Provided records:
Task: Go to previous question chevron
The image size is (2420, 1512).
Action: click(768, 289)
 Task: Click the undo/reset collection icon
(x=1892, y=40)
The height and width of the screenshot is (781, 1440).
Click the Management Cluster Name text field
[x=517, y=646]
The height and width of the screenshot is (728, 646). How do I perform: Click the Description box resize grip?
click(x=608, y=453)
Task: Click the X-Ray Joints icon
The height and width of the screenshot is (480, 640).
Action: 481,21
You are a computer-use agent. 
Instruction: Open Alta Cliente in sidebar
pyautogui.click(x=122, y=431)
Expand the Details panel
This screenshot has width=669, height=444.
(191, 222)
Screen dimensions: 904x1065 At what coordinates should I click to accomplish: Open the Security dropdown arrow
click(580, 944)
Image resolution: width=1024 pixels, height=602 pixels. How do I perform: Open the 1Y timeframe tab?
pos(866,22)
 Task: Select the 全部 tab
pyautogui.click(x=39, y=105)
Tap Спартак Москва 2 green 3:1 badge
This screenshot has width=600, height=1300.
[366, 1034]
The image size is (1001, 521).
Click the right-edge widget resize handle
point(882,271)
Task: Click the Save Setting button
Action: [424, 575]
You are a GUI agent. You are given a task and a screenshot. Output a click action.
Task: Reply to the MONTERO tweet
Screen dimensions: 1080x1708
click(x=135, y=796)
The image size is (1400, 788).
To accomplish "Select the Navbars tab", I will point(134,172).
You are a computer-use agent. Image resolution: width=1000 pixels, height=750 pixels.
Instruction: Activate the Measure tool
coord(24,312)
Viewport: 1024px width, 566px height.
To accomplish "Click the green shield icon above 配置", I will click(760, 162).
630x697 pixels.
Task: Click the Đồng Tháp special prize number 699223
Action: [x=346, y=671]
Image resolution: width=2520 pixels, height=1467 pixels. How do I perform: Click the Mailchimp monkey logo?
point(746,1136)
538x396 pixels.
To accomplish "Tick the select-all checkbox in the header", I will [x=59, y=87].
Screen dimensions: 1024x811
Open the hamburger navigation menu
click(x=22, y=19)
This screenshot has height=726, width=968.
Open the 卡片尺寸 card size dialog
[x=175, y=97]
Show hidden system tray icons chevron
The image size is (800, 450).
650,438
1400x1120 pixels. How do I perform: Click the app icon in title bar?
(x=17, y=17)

Exercise aim:
Echo the lines starting at the first line of the records and ending at the line that contains "[x=517, y=646]", both ends included.

The completed task:
Task: Go to previous question chevron
The image size is (2420, 1512).
Action: click(768, 289)
 Task: Click the undo/reset collection icon
(x=1892, y=40)
The height and width of the screenshot is (781, 1440).
Click the Management Cluster Name text field
[x=517, y=646]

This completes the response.